This post was guest-written by Nation intern and freelance writer Anna Lekas Miller. Follow her on Twitter.
It would sound pretty ridiculous if a policeman were to say, “I’m sorry, we can’t help you. Your rape does not fit the narrow 1929 guidelines for a forcible rape.”
But this is not too far from the truth.
FBI’s Uniform Crime Report (UCR) definition of rape has not been updated since 1929. The 82-year-old definition currently reads,
“The carnal knowledge of a female forcibly and against her will. Included are rapes by force and attempts or assaults to rape. Statutory offenses (no force used–victim under age of consent) are excluded.”
What does that even mean?
Forced vaginal sex. And that’s about it.
This definition does not include oral or anal rape. It does not include male rape. It does not include rape with an object. It does not include partner rape. It does not include incest or raping a child. It does not include rape where the victim was unconscious —even if her (or his) assailant gave her (or him) a drug. It doesn’t matter that she might have unknowingly gotten pregnant or contracted an STD —it’s still not forcible enough to be tried as rape!

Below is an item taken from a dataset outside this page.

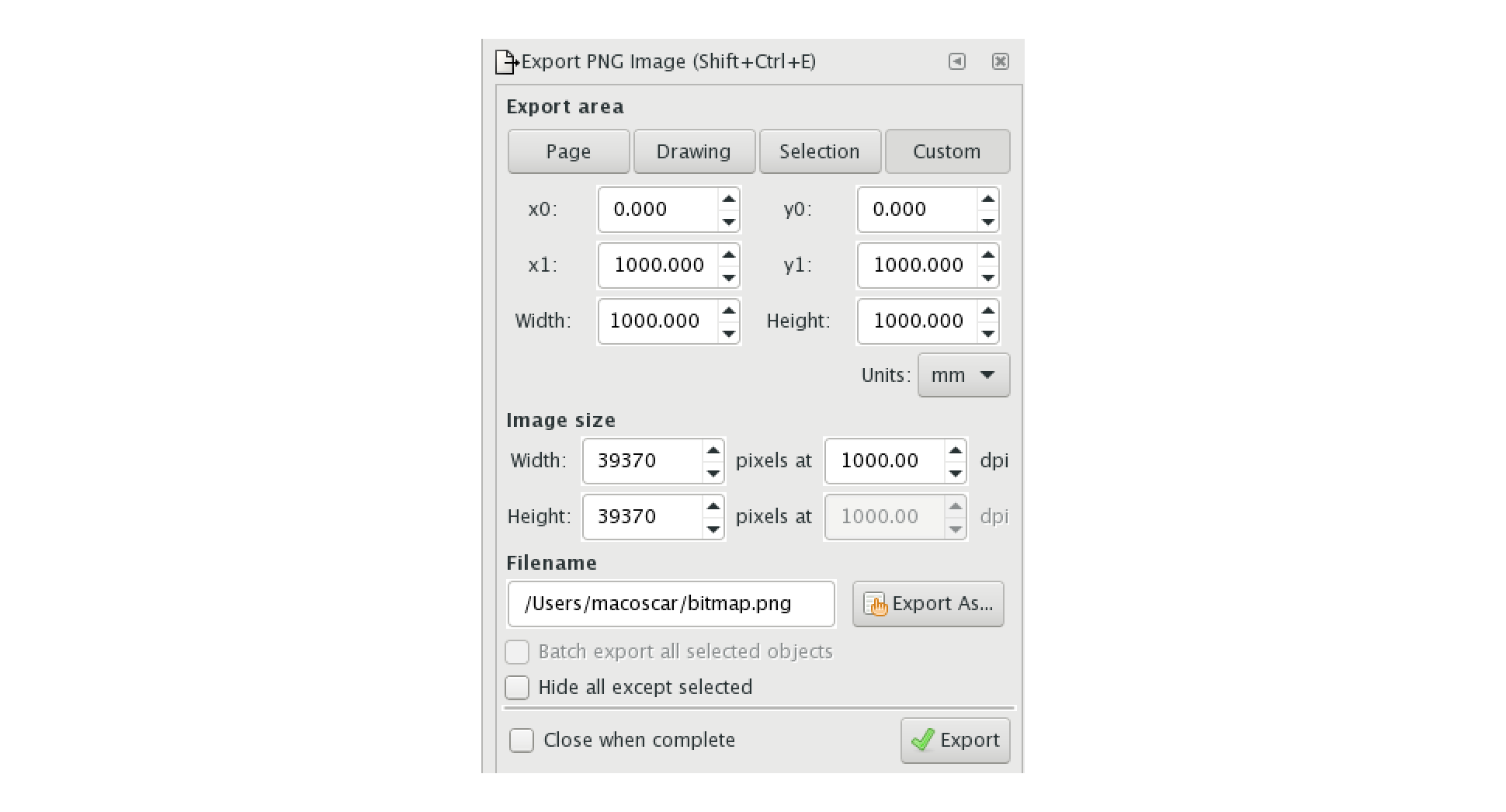Decrease y1 using down arrow

pyautogui.click(x=987, y=277)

You got roofied and date raped? Sorry, roofies weren’t invented back in 1929, so we can’t report your rape.
You are a man? That’s impossible. (That’s odd, since the Department of Justice estimates that 93,000 men are raped each year).
Since so many rapes are misclassified (or simply ignored), there is a dangerous false sense of security and progress in reducing rape cases. For example, in 2008 the FBI UCR counted 89,000 rapes, a record low. However, the National Center for Victims of Crime (NCVC) which includes rape cases that aren’t officially reported (or perhaps weren’t deemed forcible enough) put the number at 203,830. Still, since many women (and men) conceptualize rape as exclusively vaginal penetration, it is safe to say that the actual number is even higher.
In essence, the FBI UCR is playing a numbers game in which they are crunching rape statistics to shape their reports into what they want them to be, rather than what they actually are.
The big problem is that since law enforcement funding is allocated according to UCR statistics, one of the consequences of this false reporting is that future rape investigations lose their funding through this statistical manipulation. Thousands of rape kits remain untested and backlogged —even though the necessary DNA has been painstakingly collected by the survivor. The DNA is never analyzed and the rapist goes free. It is no coincidence that fifteen out of sixteen rapists never spend a day in jail and ninety-one percent of all rapes are committed by a repeat offender.
As long as the FBI defines rape using woefully outdated parameters, we are deceiving ourselves and only doing a sliver of the work required to combat rape and sexual violence. It is time to join Ms. Magazine and the Feminist Majority Foundation and demand that FBI Director Robert Mueller joins the twenty-first century and updates the UCR definition of rape.